ALL ABOARD FOR THE FUTURE
Zarembski
believes the caliber of work that Zeta-Tech delivers is both what makes the
firm successful and what will sustain them through the end of the century and
beyond.
“We
routinely get problems where other people have thrown up their hands,” he
says. “Whoever we do work for walks
away feeling we have a good product, and as a result we do a lot of repeat
business. We are responsive, we do work
in a timely manner. We are
no-nonsense.”
One
of Zeta-Tech’s goals for the future is to further its expansion into the
international realm. However, he
concedes that is somewhat of an uphill battle considering the prevailing
attitude concerning international work.
“Most
of the time before somebody will hire you for an international job, they want
to see you and meet with you.

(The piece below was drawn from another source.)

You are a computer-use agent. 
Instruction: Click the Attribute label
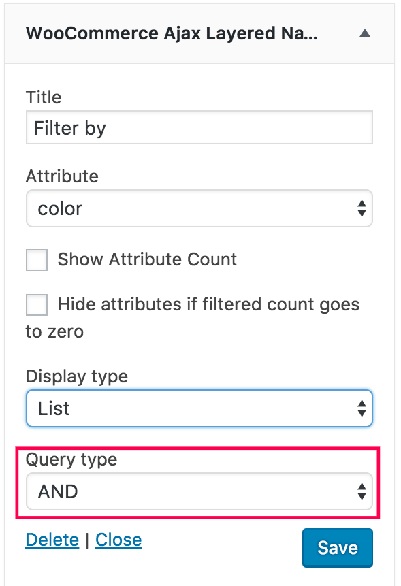(62, 176)
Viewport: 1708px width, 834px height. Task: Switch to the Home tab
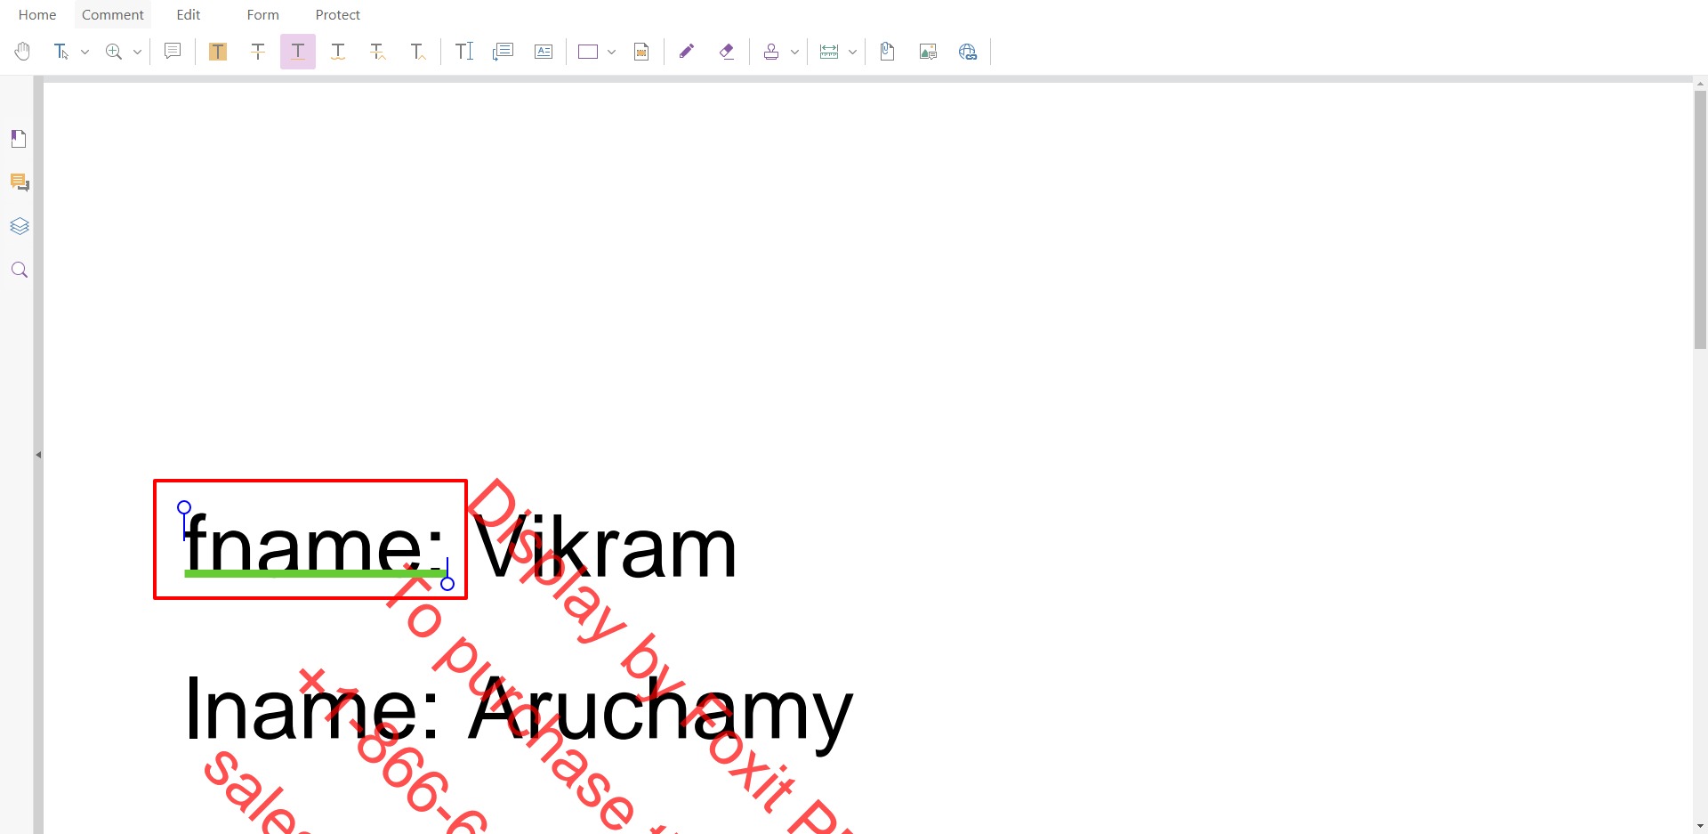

They want
you physically there,” he says.
This
is not always possible for Zeta-Tech, he points out, because so far many of the
international jobs the firm handles are relatively small.
“As
a result, it doesn’t justify going out and doing a lot of high-cost
international marketing and establishing an office,” Zarembski says.
An
additional barrier encountered in the international market is the widely-held
perception that American railroad technology is not as good as that of the
French or Japanese.
“What
we are trying to establish is the fact that that may be true on the passenger
side, but on the freight side, the U.S. is the world leader,” Zarembski
says. “It is that technology that we
want to export.”
Zarembski
would also like to see the firm’s New Jersey office and San Francisco branch
expand at a slow, steady rate.
But
the most critical thing, he claims, is for the firm to keep producing superior
quality work, whether completing a big task or a smaller one.
“We
have unique expertise and skills, and that is the key to our success,” he says.